Given passage:
As far as animal sizes go, we Homo sapiens are rather on the large side of things. While it’s true that many animals are larger than us (we can conveniently lump these animals in the category of ‘charismatic megafuauna’), the truth of the matter is that most animals are much smaller than us. We tend not to think about them much because, well, they’re small and easily escape notice. Numerically, about 98% of scientifically described animal species (~1,324,402 out of ~1,382,402) are invertebrates*, the vast majority of which are arthropods. Think insects, crabs, and spiders, and you get the idea: these animals are vastly numerous, but small. We are certainly more aware of big animals because we can see them and intentionally interact with them, but my casual observation is that the average person can’t see anything smaller than about 5 mm. For all intents and purposes, objects smaller than that are essentially invisible.
There is nothing good or bad about this bias towards large(r) animals; it simply is. If you think about our evolutionary history as hominids, it was much more adaptive for our ancestors to notice the large predator chasing them (or the large potential prey animal foraging in the field in front of them) than the inevitable and unescapable tiny parasites lurking in their guts or crawling on their skin.
Part of what defines an animal is multicellularity–animal bodies are made of different types of cells. The number and type of cell varies from species to species, and in some species the number of cells in the adult body is fixed, a phenomenon called ‘eutely’. Given the multicellularity of animals, it is understandable to assume that we are bigger than unicellular organisms, such as bacteria and protozoans. And for the most part, this is true.
Of course, it’s the exceptions to the rule that are most interesting. Yesterday I completed my contribution to Snapshot Cal Coast 2017 by collecting a plankton sample from the Santa Cruz Municipal Wharf and adding a couple dozen observations to iNaturalist. The plankton was surprisingly. . . boring. There was hardly any phytoplankton at all, and not much in the way of animal diversity. I expected more.
I did, however, see these two organisms:
They are about the same size, approximately 3 mm in diameter. But one is an animal and the other is a protozoan. Can you guess which is which?

Record extracts:
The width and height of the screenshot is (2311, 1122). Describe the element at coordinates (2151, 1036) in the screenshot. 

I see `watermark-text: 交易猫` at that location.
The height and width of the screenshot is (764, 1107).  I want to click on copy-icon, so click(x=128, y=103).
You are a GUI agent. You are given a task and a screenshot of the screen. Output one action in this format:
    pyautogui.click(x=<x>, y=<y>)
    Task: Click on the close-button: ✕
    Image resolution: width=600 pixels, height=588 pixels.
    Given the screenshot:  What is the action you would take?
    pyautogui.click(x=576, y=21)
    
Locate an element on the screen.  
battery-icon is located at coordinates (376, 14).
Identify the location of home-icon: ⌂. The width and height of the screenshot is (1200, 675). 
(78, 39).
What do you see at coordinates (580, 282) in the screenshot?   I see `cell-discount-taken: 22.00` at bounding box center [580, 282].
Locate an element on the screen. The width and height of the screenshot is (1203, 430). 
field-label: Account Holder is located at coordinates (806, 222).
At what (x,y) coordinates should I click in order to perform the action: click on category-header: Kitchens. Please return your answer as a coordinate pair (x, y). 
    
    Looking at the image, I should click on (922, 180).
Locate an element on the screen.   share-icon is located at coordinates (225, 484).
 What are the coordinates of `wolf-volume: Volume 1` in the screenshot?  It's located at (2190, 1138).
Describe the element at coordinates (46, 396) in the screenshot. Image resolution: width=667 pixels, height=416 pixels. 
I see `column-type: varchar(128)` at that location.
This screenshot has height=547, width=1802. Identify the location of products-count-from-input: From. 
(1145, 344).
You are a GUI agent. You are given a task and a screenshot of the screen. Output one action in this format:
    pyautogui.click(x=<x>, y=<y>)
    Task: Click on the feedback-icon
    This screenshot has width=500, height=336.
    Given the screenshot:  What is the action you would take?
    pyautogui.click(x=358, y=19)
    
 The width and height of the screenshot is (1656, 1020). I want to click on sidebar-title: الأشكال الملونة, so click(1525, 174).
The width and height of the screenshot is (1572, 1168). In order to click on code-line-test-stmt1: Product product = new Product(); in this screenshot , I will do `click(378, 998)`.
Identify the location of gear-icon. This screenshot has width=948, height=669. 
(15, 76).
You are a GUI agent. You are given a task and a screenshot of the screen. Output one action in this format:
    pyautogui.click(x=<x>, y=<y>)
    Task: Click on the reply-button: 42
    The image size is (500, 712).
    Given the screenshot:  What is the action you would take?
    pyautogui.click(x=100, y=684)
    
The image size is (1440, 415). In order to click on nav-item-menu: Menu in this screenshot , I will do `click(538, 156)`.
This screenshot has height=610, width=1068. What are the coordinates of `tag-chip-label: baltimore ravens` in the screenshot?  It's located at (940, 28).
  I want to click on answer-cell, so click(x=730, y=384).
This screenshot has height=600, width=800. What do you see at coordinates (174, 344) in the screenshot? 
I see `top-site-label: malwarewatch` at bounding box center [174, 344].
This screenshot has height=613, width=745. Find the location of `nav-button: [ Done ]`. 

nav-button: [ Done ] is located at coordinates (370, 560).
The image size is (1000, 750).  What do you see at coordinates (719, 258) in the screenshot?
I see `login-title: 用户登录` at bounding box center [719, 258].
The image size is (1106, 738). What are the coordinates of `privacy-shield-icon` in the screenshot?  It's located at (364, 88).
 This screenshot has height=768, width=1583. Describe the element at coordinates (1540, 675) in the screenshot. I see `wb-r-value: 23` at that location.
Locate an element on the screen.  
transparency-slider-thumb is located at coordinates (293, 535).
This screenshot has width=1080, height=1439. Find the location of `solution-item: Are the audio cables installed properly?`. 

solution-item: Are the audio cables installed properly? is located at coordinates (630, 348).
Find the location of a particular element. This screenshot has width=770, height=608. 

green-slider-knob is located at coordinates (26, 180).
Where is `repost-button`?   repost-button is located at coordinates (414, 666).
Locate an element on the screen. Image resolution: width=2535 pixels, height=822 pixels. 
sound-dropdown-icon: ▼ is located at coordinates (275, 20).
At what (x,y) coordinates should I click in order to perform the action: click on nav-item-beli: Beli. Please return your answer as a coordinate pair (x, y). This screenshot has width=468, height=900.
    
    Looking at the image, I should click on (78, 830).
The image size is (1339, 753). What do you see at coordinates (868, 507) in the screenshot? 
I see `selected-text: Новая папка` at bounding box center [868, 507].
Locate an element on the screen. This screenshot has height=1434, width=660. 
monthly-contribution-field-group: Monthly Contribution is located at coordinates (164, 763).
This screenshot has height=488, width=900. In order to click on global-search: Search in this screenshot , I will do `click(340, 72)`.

Your assignment:
Pick up the post about animal sizes and the Santa Cruz wharf plankton sample where it stops, and keep writing it.

Task output:
The organism on the left is a protozoan, a predatory marine amoeba-like creature called an acantharian. As such an acantharian consists of a single cell, the protoplasm of which you can see as the darkish matter from which the skeletal spines protrude. Like all amoebae, acantharians feed by engulfing and digesting other cells. The spines, composed of strontium sulfate, are thought both to deter predation and retard sinking. For an organism that has no propulsive capability of its own, the possession of spines to increase drag is a handy way to remain in the warmer surface waters where food is more abundant. Acantharians are usually most abundant in local coastal plankton during the spring and summer. I do occasionally see them in the winter, but they are always smaller than the ones I see in the summer.
The organism on the right is an animal, the medusa of the hydrozoan Obelia. The hydroid form of this animal is very common on pilings and docks, and its medusae are present in the plankton year-round.
These two vastly different organisms demonstrate very nicely that what’s big for one group can be quite small for another. The acantharian above, measuring a whopping 3 mm in diameter (a size that would be invisible to most people), is much bigger than several multicellular animals–tardigrades, rotifers, and the larvae of many marine invertebrates come to mind. In fact, newly settled juveniles of the sea star Pisaster ochraceus are about 500 µm in diameter, or 1/6 the size of that acantharian. Of course, bigness and smallness are both relative, are they not?
Ultimate body size, whether singular or multicellular, has ramifications for physiology and ecology. Small organisms are much more strongly affected by the external environment than large ones and thus generally have more difficulty maintaining homeostasis. On the other hand, small organisms take less time to reach adulthood, have shorter generation times, and can respond more quickly to changing environmental conditions. Big organisms require more resources–space, food, etc.–and at a population level are less quick to adapt when the environment changes.
Maybe there’s a lesson for us, no?
Reference: Brusca et al, 2016. Invertebrates, 3rd edition. Sinauer Associates, Inc.